I remembered last January, when I just could not lock all the strong emotions inside anymore -- the sadness, the loneliness, the regret, the helplessness, the confusion, and the hopelessness -- I went to see the school's guidance counselor. Normally, I would laugh at the idea of talking to someone you barely know. Then again, I do not want to "talk" to people I know. I just don't feel like sharing.

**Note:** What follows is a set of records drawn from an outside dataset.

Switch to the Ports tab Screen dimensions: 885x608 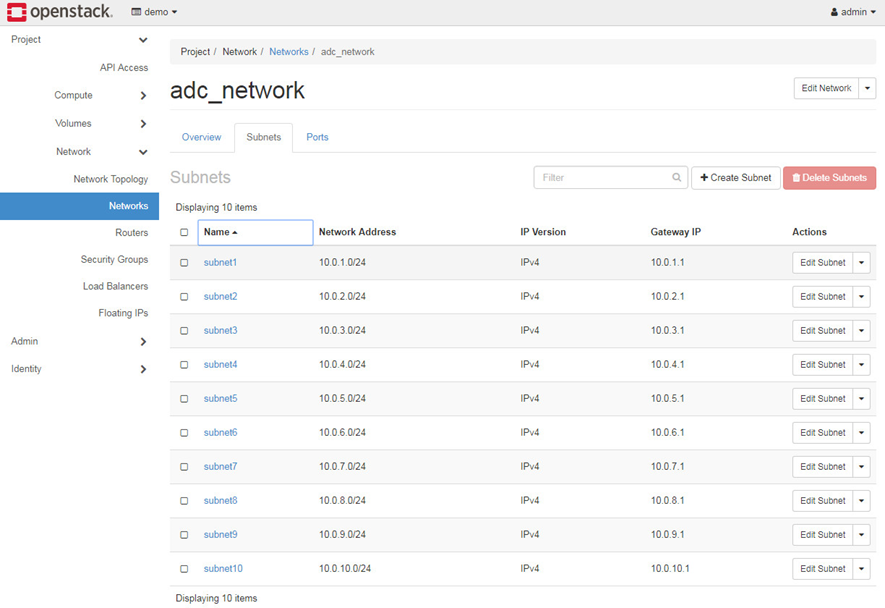[x=317, y=137]
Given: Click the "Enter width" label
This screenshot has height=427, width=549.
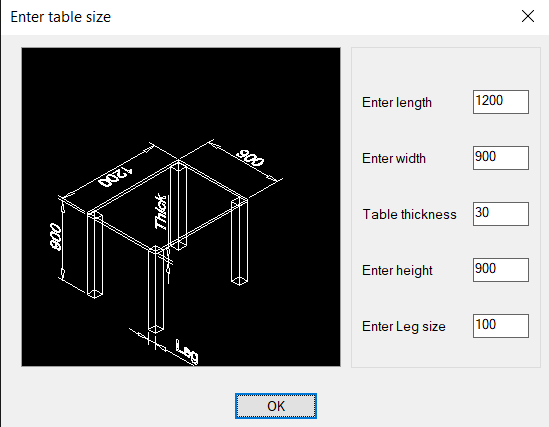Looking at the screenshot, I should (394, 159).
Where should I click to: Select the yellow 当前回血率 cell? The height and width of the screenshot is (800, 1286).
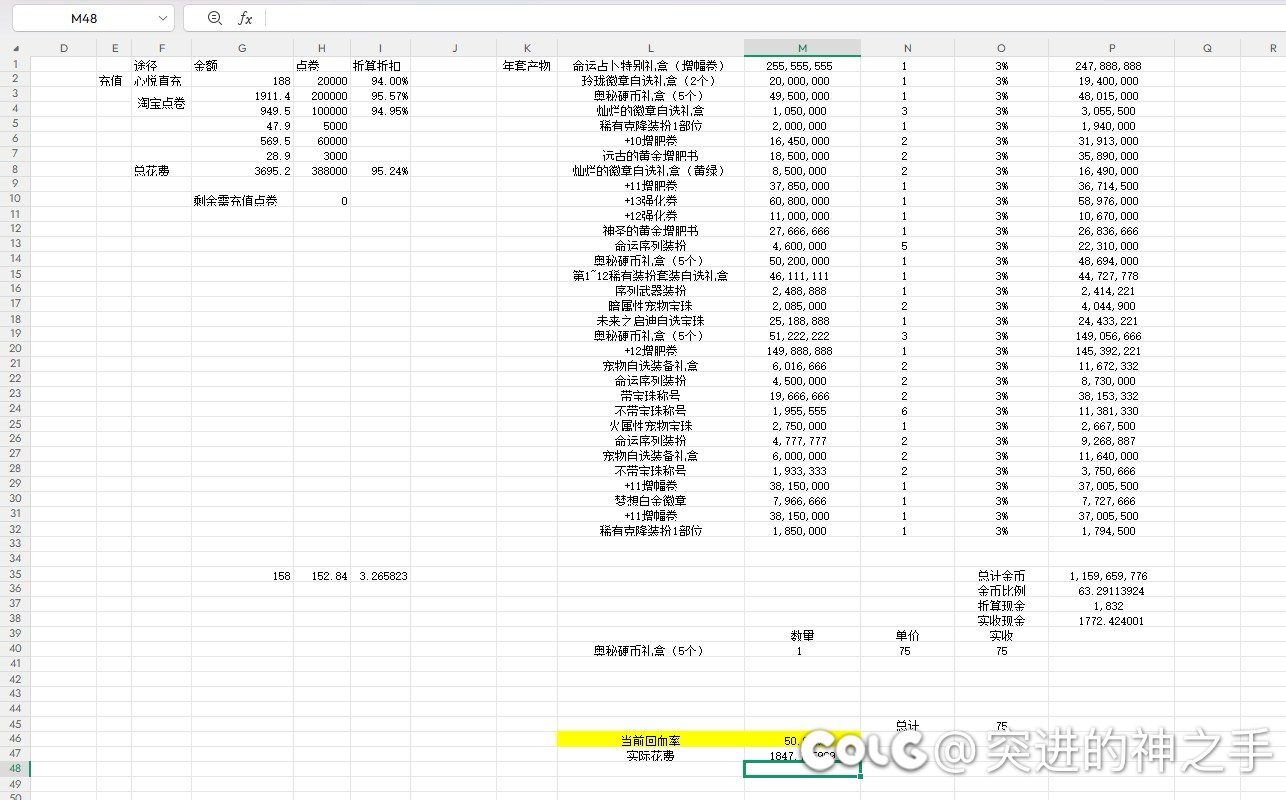point(650,740)
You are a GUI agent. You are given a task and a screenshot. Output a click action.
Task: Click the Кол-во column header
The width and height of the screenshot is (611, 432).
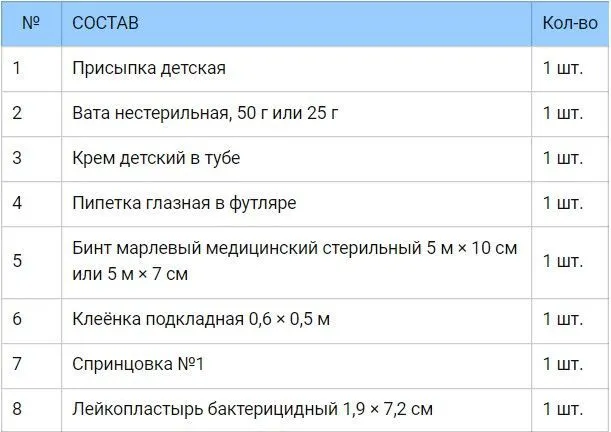569,23
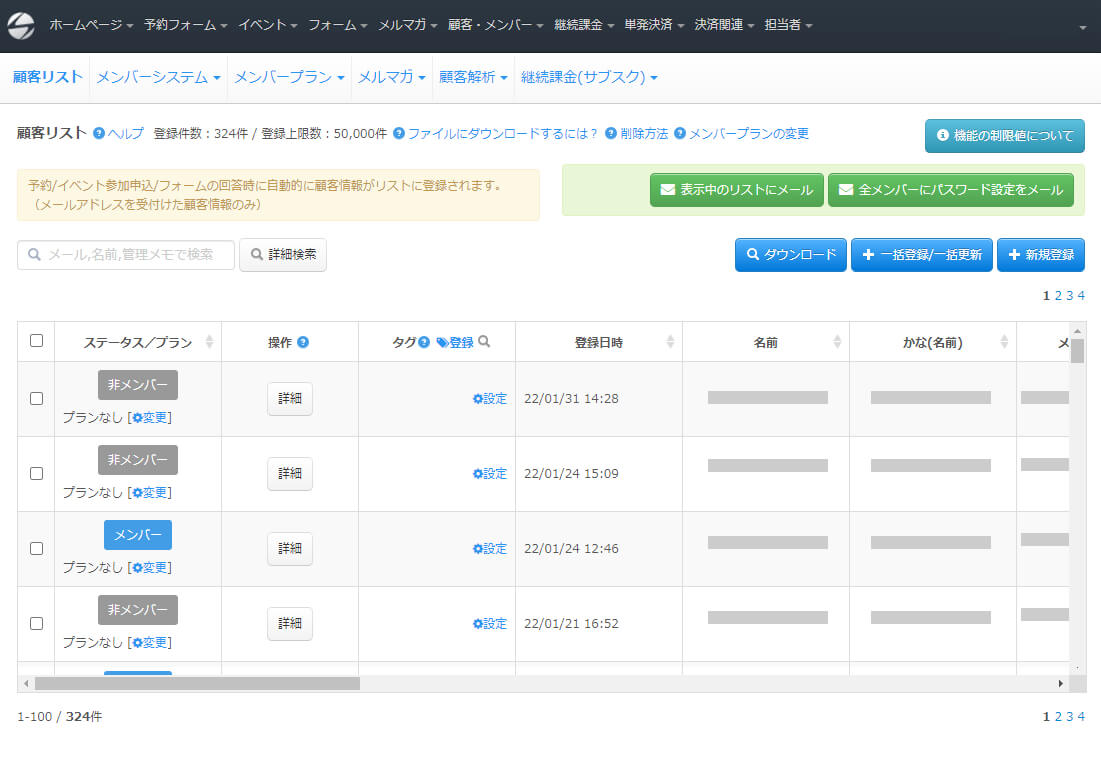Click the gear 設定 icon in the first row
Viewport: 1101px width, 759px height.
point(478,399)
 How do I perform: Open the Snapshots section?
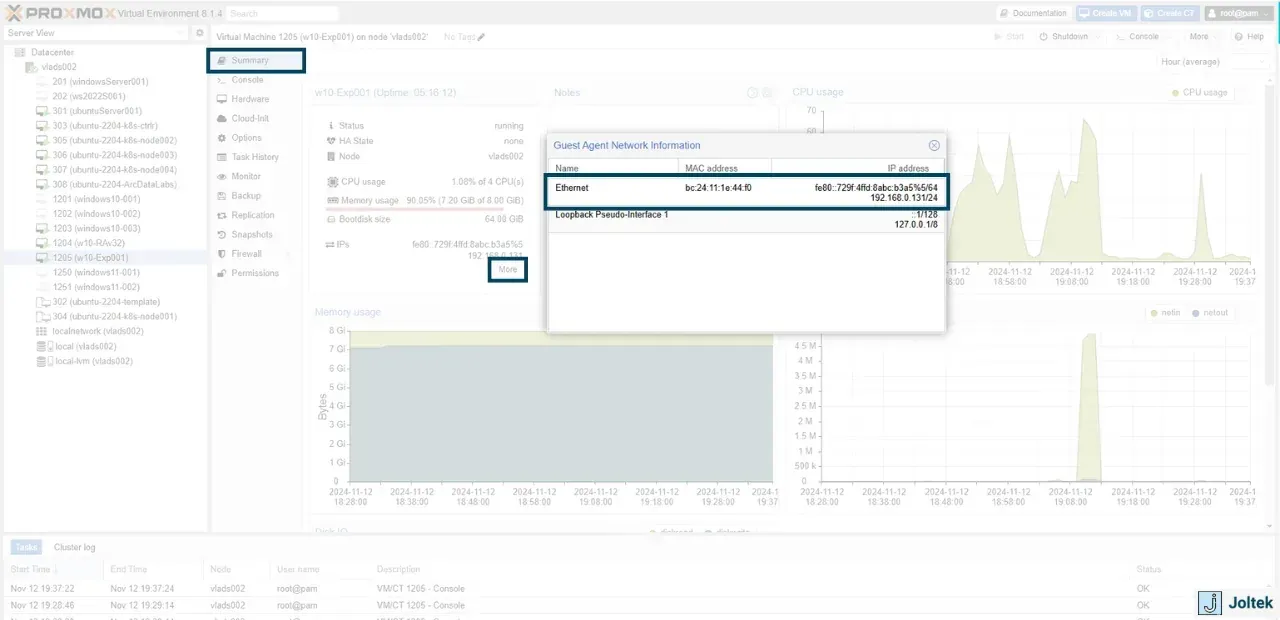[x=252, y=234]
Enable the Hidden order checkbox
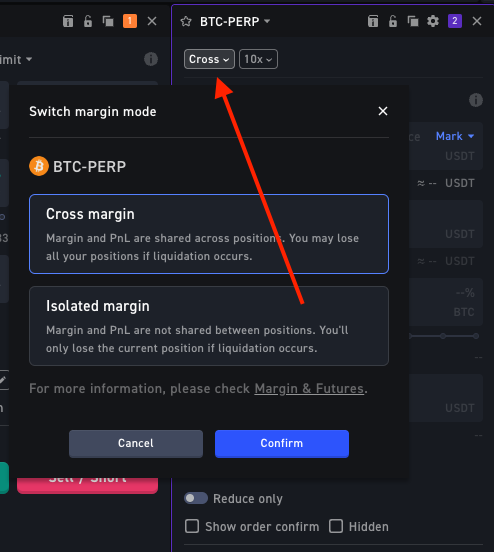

I found myself in her green study room after class. She had a very kind face and seemed eager to listen. After her first question, it was probably, "what's wrong?" I couldn't answer for a minute or two. I did not know where to start, or how to start. After my first sentence, tears started flowing. I just went on and on. Before I realized it, almost an hour had already passed. She seemed genuinely concerned for my being (or she just had a very good training on psychology) and advised me to postpone law school. She said she always tell students not to give up, not to drop, and to just pursue law school as much as they can. But she said, she had to say otherwise in my case. She feared that my body would just break down one day, especially my mind. I could always come back to school when things aren't as hard as they are now, she said

The cliche is right. I actually felt "lighter" after talking to that wonderful woman. Obviously, I did not heed her advice, but I am just thankful she listened to me. Now, the semester is again almost over, after several plans of dropping, and I already feel relief that I could finish this one. I guess I live to fight another day.

2 comments:

eks said...

ang buhay ay parang gulong... pag matagal ka sa ilalim, malamang matagal ka ring nasa ibabaw sa bandang huli. ang laki naman ng gulong mo! \m/

ps: sensya na di ako maka-relate. ang buhay ko, parang sled... medyo against sa natural course of things pag umibabaw. :-D

kg said...

ang bilis ng panahon! patapos na naman isang sem!

anf importante lang mordsith eh masaya ka. if you're not, then choose another road.

wag mo masyado pababayaan sarili mo. somtimes we focus too much on the future that we forget to live in the present.